**AVAILABLE DATA**:

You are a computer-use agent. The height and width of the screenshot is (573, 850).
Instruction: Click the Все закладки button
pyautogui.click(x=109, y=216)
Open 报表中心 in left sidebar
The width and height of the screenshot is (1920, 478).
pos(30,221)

**WORK REQUIRED**:
Your answer should be all of the records, transcribed exactly.

**OUTPUT BELOW**:
You are a computer-use agent. The height and width of the screenshot is (573, 850).
Instruction: Click the Все закладки button
pyautogui.click(x=109, y=216)
Open 报表中心 in left sidebar
The width and height of the screenshot is (1920, 478).
pos(30,221)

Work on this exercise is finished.